Is the scoring going to be a value added model or just straight performance? By value added, I mean that for each teacher/school, they are graded on how much their students improve compared to comparable peers. If a kid starts the year at the 25th percentile and leaves at the 35th, he improves your ranking while the kid who comes in at the 95th and stays there has little effect. If implemented correctly, there would be no bias against any poor performing group of students - if they are improving compared to their peers, the teacher is doing an excellent job.

These are good questions. We do not really want a Darwinian process here, and we do not want to simply enhance the revered middle class and fuck the poor again, as per usual.

Well, we can do that if we want to, but it would be un-American.
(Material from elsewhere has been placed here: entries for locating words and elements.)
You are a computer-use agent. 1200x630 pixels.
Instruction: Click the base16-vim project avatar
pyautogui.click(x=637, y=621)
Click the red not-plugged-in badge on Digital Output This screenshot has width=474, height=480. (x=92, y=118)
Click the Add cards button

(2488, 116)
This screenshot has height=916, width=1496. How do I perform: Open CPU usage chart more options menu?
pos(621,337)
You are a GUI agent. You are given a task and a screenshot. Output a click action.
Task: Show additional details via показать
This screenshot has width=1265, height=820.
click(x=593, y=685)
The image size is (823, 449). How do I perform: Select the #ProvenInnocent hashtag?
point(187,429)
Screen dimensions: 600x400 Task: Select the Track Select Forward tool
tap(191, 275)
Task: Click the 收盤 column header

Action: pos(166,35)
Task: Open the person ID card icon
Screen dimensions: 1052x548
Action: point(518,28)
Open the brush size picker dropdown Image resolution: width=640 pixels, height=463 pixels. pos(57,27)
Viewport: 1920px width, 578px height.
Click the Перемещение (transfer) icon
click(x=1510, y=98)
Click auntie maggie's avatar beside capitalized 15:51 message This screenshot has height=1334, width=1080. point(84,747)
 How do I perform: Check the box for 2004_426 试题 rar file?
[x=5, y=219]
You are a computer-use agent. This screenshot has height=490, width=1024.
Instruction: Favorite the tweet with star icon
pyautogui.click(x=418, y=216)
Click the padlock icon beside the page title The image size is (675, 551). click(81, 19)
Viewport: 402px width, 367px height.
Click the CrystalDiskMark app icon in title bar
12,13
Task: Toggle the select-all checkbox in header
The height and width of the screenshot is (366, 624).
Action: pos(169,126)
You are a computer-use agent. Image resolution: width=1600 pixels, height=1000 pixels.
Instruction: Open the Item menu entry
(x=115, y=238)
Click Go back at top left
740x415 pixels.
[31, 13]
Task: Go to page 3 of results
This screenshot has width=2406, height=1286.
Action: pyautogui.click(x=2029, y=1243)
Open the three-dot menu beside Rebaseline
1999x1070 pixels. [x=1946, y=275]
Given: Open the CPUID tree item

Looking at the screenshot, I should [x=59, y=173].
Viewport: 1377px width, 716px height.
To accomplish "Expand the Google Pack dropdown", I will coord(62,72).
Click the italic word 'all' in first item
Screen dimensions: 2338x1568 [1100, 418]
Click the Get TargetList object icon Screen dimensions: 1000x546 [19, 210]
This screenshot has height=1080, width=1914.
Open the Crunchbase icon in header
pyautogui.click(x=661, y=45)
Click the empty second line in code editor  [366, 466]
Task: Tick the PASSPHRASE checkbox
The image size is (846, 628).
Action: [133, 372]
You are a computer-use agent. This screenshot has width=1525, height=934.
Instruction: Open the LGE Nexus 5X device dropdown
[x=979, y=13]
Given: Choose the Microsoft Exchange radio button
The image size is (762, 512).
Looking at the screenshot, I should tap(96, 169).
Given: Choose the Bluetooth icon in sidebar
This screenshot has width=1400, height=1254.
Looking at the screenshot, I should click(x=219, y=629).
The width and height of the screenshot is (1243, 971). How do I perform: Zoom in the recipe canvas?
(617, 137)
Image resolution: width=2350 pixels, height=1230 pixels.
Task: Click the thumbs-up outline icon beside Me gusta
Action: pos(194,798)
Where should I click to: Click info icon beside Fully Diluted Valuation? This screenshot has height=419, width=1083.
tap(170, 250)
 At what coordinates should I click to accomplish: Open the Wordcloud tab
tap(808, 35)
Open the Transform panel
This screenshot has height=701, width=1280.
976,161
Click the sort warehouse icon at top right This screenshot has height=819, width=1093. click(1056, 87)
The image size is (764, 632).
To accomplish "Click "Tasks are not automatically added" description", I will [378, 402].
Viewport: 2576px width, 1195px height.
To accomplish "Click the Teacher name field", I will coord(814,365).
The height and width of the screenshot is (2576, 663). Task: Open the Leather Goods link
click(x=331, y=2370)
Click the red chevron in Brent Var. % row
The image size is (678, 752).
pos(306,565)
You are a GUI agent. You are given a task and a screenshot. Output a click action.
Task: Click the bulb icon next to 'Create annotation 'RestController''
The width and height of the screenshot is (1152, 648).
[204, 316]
hibob - that sounds a bit sophisticated. Too many variables. The fittest evaluation system will prabably be one that is easiest to implement and least administratively taxing.

I find it ironic that the administration of our first black President is pushing a school curriculum that will train poor and minorities in narrow, low level skills while the better off will bail from a dysfunctional public school system. It stuns me that President Obama supports a school education that discriminates against poor blacks.

Greg @ #3:

These comments are a bit muddled for you. In what sense do you believe that Modern Humans should work, tooth and nail, to exempt themselves from evolutionary pressures? In what sense do you believe that they can succeed? (Or is what you sloppily or sarcastically called "Darwinian process" meant to convey just that thought?)

And in modern "Pro-America," I see little, if any, attempt to "enhance" the middle class. Since 2000, and unfortunately continuing into the Obama/Gaithner/Summers/Bernanke administration, all "enhancement" has gone to the Ultra-Upper class, and all f**k has embraced poor and middle-class alike.